Multiphysics software calculates the process of extracting cryogenic trapped water under the Moon’s surface using microwave energy.
In 1999, NASA’s Lunar Prospector revealed concentrated hydrogen signatures detected in permanently shadowed craters at the lunar poles. While scientists have long speculated about the source of vast quantities of hydrogen at the poles, recent discoveries made by NASA’s Lunar CRater Observing and Sensing Satellite (LCROSS) are shedding new light on the question of water on the Moon.
Water and other compounds found on the Moon represent potential resources that could sustain future lunar exploration. In situ resources are very important since they do not have to be launched out of Earth’s gravitational well. It costs about $50,000 per pound to launch a payload to the Moon. And since water is one of the resources that will have to be resupplied to a manned lunar outpost, water would be part of the total cost of the payload taken to the Moon. One ton of water and one ton of oxygen per year would be required for the early stages of a manned outpost. This makes it necessary that a water extraction process will be developed for use at an outpost. And once the water is extracted, oxygen can be obtained from the water by electrolysis.
Microwave processing to extract water has unique advantages over other processes. Because of the high vacuum, the thermal conductivity of lunar soil is very low. Additionally, microwave energy is advantageous because it heats from the inside out. This means that the excavation of lunar soil could be unnecessary, thereby minimizing Moon dust and the negative aspect of perhaps having to strip-mine the Moon.
The basic components of the microwave extraction system include a microwave source, waveguides to deliver the energy to the soil, and a cold trap to capture the water vapor (Figure 2). First, the microwave energy penetrates and heats the soil and, since ice is relatively transparent to microwave energy, heat is transferred from the soil particles to the water ice condensed onto the surface of the soil. On the Moon, water ice transforms directly to water vapor by sublimation.

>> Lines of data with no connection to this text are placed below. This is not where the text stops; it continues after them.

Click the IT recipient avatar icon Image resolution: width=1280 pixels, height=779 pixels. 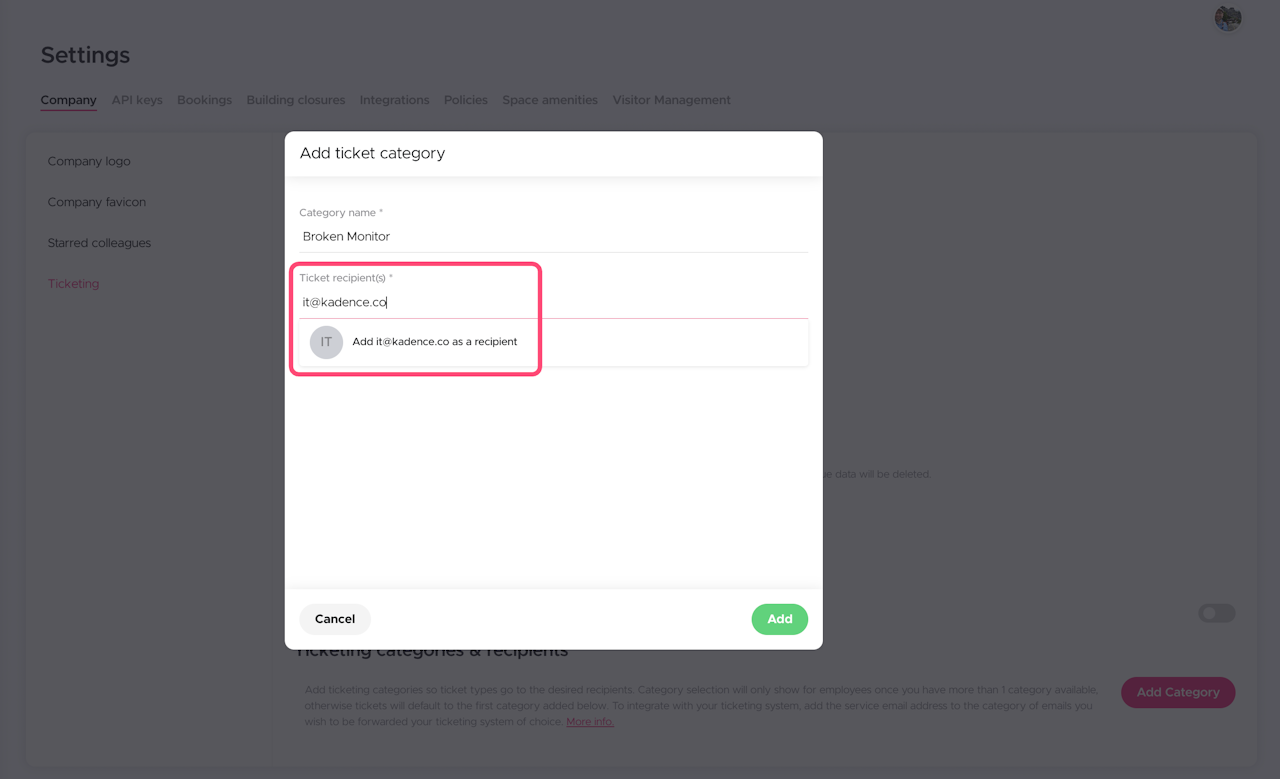pyautogui.click(x=326, y=342)
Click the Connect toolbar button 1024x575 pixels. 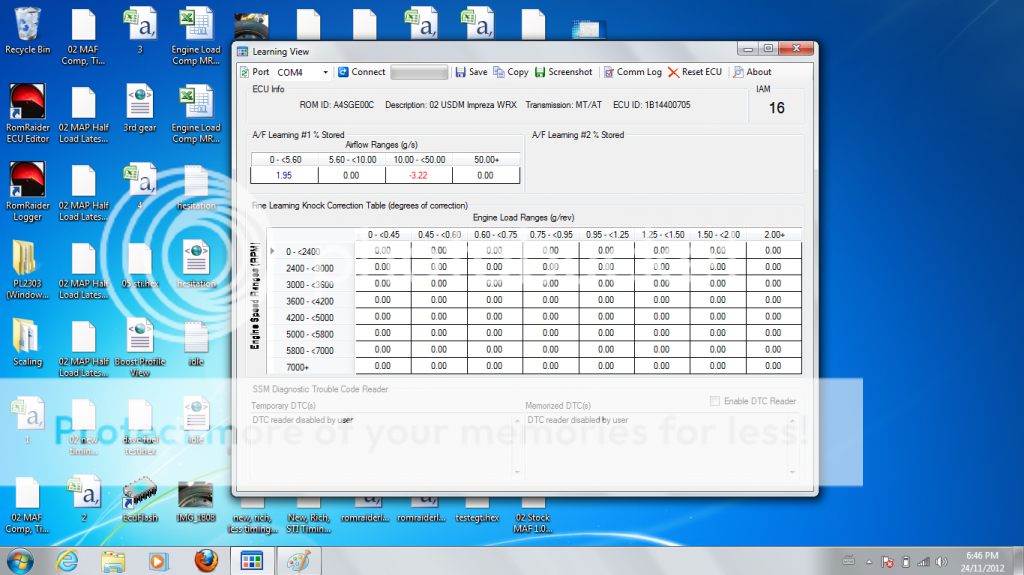click(x=361, y=72)
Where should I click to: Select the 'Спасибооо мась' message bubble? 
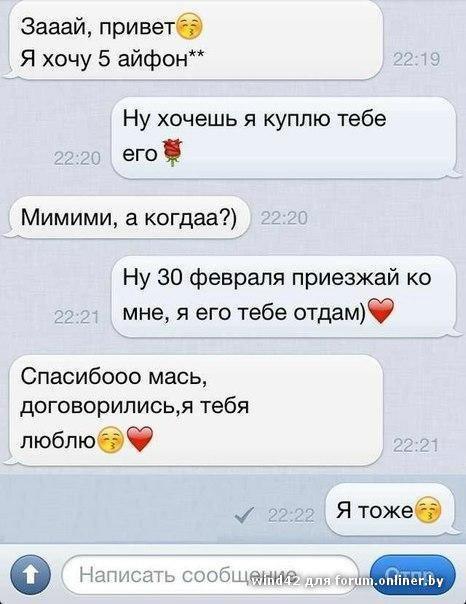tap(193, 410)
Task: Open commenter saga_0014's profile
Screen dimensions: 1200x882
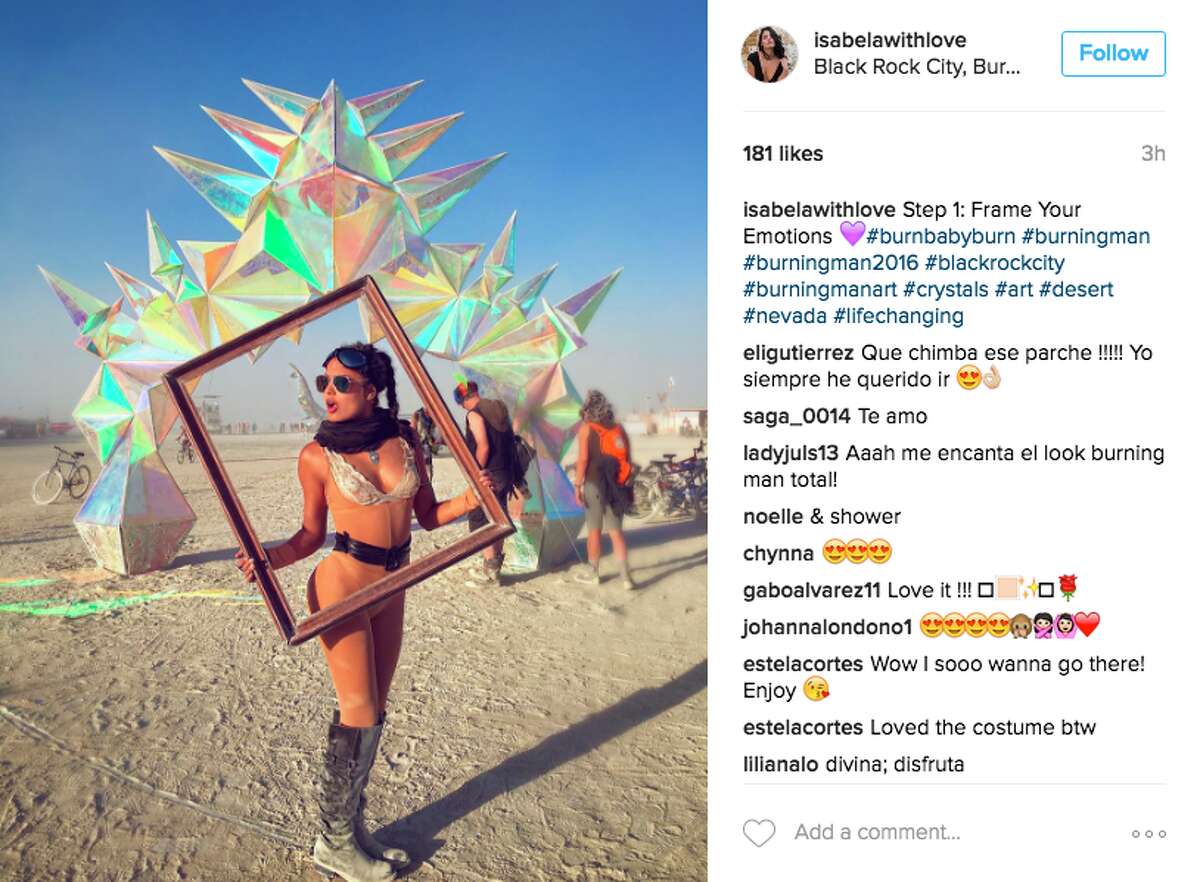Action: (797, 416)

Once in the cold trap, the water vapor will transform back to ice. In addition to the system components, a power source and a rover to transport the extraction system will be necessary.
Since the microwave processing parameters and hardware requirements for water extraction is a complex multiphysics problem, NASA employed simulation to address the challenges. COMSOL Multiphysics is being used to calculate the microwave penetration into, and heating of, simulated lunar soil. The properties of the simulant are approximated by complex electric permittivity and magnetic permeability measured in the lab. Calculations can be performed on different geometries, for a range of microwave frequencies and different power levels, for the simulated lunar soil. Since the temperature varies with time as the soil heats, temperature-dependent soil dielectric properties can be incorporated into the model along with temperature-dependent thermal conductivity of the soil.